GIVEN EXERCISE -> Starting with the line that contains "This screenshot has width=278, height=257." and going on through the line that contains "Viewport: 542px width, 323px", turn that stretch of the material into a Markdown table with the columns Row and Line. Put each line in its own row and leave out blank lines.

___ RECORDS ___

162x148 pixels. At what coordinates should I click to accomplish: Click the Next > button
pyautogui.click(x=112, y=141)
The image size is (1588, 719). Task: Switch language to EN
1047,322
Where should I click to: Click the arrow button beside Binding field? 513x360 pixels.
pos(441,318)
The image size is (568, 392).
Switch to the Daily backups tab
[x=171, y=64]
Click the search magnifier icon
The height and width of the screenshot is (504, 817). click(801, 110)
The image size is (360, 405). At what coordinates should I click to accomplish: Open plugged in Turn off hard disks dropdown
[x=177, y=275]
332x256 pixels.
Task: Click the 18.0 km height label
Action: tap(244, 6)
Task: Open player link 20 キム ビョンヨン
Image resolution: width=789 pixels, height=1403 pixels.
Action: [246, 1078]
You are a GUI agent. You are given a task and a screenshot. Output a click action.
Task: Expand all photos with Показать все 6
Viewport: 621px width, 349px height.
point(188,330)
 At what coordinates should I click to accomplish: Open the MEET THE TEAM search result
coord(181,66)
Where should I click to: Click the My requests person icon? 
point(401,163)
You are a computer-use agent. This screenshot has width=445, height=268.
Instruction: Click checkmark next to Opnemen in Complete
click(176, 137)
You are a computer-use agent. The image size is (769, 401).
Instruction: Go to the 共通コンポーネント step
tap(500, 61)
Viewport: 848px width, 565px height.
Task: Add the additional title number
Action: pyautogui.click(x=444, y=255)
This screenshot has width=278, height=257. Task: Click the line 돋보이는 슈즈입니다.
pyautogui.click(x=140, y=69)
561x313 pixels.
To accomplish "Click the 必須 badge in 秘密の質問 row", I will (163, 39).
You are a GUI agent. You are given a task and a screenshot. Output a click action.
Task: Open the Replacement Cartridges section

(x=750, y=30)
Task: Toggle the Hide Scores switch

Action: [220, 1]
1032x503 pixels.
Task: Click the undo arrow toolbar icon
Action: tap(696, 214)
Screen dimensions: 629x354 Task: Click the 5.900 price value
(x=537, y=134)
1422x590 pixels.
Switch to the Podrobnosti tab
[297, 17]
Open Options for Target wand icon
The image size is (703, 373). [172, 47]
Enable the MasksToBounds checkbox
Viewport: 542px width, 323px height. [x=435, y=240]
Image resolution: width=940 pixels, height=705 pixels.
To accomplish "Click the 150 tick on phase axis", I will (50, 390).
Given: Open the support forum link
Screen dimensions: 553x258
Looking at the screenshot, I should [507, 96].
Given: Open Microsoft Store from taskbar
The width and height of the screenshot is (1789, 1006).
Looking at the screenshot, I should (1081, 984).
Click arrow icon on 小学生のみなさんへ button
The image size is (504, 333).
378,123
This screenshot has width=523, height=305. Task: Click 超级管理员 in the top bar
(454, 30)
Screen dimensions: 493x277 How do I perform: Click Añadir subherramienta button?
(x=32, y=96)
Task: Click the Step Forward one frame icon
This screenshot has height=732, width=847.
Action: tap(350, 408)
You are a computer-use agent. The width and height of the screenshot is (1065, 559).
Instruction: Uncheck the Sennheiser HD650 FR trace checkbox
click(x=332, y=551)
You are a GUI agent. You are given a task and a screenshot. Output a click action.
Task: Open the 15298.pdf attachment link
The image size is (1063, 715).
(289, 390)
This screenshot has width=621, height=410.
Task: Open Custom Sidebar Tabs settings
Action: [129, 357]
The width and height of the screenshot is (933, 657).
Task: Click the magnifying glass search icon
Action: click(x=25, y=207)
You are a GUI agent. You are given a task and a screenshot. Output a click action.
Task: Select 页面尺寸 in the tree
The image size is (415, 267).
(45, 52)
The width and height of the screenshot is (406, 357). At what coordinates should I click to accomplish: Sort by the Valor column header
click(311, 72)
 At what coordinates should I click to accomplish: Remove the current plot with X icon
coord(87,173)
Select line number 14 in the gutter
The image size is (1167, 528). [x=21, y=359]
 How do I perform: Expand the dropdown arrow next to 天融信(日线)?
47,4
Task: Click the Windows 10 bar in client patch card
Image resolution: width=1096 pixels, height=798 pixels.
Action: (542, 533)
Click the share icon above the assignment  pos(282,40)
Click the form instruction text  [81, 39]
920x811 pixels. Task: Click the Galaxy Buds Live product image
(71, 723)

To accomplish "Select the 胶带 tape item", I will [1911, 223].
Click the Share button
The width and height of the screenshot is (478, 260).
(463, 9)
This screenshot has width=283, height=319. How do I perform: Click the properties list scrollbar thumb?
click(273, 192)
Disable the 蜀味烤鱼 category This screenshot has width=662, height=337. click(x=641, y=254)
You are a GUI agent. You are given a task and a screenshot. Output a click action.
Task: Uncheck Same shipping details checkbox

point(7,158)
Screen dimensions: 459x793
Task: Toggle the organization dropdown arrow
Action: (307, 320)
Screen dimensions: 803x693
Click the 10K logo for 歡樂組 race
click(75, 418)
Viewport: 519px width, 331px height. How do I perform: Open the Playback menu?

___

OUTPUT FOR THIS EXERCISE ->
| Row | Line |
|---|---|
| 1 | This screenshot has width=278, height=257. Task: Click the line 돋보이는 슈즈입니다. |
| 2 | pyautogui.click(x=140, y=69) |
| 3 | 561x313 pixels. |
| 4 | To accomplish "Click the 必須 badge in 秘密の質問 row", I will (163, 39). |
| 5 | You are a GUI agent. You are given a task and a screenshot. Output a click action. |
| 6 | Task: Open the Replacement Cartridges section |
| 7 | (x=750, y=30) |
| 8 | Task: Toggle the Hide Scores switch |
| 9 | Action: [220, 1] |
| 10 | 1032x503 pixels. |
| 11 | Task: Click the undo arrow toolbar icon |
| 12 | Action: tap(696, 214) |
| 13 | Screen dimensions: 629x354 Task: Click the 5.900 price value |
| 14 | (x=537, y=134) |
| 15 | 1422x590 pixels. |
| 16 | Switch to the Podrobnosti tab |
| 17 | [297, 17] |
| 18 | Open Options for Target wand icon |
| 19 | The image size is (703, 373). [172, 47] |
| 20 | Enable the MasksToBounds checkbox |
| 21 | Viewport: 542px width, 323px height. [x=435, y=240] |